DATA FOR THIS EXERCISE

+-------+

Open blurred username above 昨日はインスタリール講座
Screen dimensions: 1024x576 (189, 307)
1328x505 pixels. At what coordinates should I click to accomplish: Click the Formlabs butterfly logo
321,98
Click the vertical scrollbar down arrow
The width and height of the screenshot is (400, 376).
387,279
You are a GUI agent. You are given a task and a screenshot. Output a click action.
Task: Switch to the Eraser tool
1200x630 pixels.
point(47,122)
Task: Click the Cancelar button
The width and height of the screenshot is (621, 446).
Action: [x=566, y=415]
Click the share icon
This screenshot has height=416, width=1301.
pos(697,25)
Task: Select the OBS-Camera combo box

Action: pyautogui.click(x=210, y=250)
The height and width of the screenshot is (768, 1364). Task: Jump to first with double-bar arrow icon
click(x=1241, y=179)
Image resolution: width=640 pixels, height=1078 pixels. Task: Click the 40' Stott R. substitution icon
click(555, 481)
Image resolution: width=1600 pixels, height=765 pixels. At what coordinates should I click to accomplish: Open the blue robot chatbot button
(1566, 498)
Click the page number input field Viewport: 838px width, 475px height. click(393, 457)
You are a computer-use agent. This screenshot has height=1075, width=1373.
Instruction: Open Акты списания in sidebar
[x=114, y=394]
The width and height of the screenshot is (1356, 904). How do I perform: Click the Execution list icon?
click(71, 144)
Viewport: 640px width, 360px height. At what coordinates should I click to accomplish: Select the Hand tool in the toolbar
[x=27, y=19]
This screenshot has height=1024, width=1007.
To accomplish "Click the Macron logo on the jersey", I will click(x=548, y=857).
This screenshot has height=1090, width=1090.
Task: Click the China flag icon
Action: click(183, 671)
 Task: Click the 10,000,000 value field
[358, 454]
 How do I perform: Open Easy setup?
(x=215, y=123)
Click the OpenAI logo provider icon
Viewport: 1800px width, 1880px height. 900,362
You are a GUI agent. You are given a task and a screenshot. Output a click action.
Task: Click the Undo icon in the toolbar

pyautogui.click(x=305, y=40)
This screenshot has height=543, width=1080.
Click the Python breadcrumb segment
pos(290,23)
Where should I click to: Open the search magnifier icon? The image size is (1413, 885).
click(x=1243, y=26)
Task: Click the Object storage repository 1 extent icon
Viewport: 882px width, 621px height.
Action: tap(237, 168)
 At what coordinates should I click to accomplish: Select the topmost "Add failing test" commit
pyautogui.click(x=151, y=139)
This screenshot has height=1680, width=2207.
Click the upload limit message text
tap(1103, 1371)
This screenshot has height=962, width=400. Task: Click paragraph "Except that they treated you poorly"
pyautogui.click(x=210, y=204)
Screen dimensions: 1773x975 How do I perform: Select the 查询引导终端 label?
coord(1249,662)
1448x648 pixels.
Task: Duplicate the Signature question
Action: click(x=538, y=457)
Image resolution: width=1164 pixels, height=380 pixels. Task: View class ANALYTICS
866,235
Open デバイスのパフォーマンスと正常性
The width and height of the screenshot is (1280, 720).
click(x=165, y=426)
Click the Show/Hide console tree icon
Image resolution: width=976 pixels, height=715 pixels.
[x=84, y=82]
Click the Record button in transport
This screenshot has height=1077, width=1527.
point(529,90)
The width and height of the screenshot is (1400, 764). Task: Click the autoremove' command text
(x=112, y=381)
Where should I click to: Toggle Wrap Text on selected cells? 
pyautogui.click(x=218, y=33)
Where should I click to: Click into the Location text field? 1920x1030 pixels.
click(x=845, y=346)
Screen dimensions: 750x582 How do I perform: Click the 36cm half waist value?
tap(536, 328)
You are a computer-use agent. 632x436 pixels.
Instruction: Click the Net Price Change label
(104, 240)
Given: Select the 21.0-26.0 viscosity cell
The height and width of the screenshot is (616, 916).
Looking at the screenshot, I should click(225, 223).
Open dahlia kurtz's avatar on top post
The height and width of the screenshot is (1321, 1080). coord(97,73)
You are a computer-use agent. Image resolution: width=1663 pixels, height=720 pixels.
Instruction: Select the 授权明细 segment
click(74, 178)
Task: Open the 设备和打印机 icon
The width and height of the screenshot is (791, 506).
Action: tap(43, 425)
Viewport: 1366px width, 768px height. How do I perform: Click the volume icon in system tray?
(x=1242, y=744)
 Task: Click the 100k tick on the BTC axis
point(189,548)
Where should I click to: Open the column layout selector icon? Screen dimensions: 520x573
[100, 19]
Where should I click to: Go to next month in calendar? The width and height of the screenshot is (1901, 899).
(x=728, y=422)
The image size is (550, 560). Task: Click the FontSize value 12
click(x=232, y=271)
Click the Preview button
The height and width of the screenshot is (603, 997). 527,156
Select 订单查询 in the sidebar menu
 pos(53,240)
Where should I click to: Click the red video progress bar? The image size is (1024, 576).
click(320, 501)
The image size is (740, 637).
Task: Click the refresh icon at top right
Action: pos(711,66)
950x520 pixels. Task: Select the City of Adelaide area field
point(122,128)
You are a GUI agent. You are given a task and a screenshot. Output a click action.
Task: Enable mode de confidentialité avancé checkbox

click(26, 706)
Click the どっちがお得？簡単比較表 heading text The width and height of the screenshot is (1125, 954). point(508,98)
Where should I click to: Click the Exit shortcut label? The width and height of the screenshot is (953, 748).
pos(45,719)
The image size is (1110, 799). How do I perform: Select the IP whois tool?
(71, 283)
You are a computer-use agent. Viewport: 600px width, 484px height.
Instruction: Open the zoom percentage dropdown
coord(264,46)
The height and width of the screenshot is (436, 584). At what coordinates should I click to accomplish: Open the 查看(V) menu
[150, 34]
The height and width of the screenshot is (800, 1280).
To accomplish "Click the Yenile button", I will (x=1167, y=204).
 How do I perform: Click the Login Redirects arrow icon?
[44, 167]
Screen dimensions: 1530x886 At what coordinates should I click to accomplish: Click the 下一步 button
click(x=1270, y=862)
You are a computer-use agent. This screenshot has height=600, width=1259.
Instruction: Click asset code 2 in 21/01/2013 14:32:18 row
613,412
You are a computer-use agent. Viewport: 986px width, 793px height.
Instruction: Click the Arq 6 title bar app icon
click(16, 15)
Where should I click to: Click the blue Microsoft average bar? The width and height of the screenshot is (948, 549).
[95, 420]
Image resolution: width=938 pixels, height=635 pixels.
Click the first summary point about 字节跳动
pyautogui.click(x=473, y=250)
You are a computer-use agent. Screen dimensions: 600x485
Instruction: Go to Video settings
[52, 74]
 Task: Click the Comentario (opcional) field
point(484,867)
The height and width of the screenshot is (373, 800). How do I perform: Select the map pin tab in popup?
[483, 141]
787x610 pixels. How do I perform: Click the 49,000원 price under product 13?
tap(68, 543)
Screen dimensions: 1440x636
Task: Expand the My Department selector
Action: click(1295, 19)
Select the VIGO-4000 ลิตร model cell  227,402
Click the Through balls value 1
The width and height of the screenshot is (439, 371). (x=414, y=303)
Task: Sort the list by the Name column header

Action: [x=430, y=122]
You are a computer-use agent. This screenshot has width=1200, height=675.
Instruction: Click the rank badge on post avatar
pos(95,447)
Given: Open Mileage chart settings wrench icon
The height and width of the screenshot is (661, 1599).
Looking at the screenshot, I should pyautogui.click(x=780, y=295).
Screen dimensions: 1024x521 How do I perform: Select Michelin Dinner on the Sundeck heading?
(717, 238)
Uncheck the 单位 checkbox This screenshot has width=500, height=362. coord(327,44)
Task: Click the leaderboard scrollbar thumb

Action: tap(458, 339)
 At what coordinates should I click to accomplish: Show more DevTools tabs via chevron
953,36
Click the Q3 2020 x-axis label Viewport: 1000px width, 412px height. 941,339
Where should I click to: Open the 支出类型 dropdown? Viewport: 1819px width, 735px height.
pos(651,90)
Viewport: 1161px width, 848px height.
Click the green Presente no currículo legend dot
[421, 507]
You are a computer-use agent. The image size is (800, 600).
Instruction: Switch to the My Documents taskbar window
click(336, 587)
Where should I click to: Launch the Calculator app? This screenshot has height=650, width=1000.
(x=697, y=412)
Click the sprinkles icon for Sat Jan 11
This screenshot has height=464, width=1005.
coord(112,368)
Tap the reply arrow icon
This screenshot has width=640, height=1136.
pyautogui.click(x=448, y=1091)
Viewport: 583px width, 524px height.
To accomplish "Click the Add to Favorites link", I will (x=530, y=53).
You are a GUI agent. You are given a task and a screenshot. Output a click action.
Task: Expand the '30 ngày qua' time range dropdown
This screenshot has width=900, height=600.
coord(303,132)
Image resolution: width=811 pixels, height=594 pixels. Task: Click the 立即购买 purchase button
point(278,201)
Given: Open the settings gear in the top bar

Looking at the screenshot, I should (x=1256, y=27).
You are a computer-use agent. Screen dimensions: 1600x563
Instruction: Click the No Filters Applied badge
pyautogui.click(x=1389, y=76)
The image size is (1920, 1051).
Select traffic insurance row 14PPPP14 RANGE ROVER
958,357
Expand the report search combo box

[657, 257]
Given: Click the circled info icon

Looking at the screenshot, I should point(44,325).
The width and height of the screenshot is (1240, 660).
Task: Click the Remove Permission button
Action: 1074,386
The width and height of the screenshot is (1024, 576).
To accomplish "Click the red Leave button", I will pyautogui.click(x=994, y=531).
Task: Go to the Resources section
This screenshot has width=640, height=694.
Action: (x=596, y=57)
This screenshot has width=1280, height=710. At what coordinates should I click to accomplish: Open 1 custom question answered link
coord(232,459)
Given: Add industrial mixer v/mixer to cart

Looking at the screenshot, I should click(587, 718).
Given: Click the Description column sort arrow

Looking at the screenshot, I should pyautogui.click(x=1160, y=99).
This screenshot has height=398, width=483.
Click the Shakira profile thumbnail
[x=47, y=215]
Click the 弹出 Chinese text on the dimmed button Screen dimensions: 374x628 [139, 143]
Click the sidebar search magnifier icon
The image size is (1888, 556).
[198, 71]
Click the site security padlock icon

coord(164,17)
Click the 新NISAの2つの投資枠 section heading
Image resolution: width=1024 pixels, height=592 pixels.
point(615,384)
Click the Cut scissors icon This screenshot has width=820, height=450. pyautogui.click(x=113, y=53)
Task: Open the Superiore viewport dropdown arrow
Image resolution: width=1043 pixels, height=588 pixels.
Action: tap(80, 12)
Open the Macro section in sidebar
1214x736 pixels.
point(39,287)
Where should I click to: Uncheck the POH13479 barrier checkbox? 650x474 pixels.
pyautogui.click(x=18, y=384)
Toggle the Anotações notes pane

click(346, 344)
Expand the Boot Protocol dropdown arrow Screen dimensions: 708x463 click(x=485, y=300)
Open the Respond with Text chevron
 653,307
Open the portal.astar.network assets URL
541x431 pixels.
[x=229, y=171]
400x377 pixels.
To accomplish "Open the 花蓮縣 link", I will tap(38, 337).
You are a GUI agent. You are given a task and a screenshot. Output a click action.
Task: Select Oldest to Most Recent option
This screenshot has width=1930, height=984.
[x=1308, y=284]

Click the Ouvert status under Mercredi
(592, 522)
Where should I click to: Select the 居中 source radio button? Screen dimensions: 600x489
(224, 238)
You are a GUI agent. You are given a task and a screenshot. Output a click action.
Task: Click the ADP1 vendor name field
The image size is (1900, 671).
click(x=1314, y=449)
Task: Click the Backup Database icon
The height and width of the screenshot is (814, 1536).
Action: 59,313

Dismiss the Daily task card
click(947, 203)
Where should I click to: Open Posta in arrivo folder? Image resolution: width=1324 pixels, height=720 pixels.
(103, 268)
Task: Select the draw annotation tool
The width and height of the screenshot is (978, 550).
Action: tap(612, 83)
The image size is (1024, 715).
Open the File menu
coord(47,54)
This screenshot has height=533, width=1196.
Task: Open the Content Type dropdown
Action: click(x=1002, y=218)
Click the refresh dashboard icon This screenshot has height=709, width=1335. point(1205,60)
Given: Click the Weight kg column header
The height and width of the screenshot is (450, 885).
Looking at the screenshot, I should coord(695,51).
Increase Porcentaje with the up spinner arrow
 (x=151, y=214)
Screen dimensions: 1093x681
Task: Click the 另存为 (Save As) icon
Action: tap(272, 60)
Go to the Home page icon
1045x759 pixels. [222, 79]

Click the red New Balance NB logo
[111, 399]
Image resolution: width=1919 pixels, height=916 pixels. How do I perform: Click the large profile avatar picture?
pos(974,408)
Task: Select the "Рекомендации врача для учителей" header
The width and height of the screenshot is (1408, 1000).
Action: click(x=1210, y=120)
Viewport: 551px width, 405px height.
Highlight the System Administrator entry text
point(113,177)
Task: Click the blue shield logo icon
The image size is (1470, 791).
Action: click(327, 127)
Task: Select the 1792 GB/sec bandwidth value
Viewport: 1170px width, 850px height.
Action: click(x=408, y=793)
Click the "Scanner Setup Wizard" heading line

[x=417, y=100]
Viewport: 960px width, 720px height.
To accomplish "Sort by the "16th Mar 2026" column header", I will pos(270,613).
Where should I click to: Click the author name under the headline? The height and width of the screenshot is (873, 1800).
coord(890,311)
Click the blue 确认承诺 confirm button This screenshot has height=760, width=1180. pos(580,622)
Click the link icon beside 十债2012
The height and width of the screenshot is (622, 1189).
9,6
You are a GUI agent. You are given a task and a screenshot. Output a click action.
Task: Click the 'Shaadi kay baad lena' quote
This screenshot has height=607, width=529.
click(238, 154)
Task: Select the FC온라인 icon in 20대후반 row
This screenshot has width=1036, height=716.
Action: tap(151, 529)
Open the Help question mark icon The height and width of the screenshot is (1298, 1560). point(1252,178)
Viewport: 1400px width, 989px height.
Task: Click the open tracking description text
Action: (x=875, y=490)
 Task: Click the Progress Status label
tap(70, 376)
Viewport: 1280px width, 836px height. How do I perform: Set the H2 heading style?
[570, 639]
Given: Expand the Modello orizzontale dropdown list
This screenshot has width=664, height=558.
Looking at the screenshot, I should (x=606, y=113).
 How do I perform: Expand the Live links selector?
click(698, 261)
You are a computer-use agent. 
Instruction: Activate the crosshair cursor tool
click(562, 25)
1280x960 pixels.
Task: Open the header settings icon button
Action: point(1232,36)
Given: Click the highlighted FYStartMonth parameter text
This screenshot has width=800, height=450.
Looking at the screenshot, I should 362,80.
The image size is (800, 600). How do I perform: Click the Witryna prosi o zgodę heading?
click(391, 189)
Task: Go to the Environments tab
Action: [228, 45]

+-------+

Please give again the lines above between the line holding "Highlight the System Administrator entry text" and the line holding "Task: Select the 1792 GB/sec bandwidth value", inclusive, exactly as they are and with nothing added.

WRITTEN RESPONSE
Highlight the System Administrator entry text
point(113,177)
Task: Click the blue shield logo icon
The image size is (1470, 791).
Action: click(327, 127)
Task: Select the 1792 GB/sec bandwidth value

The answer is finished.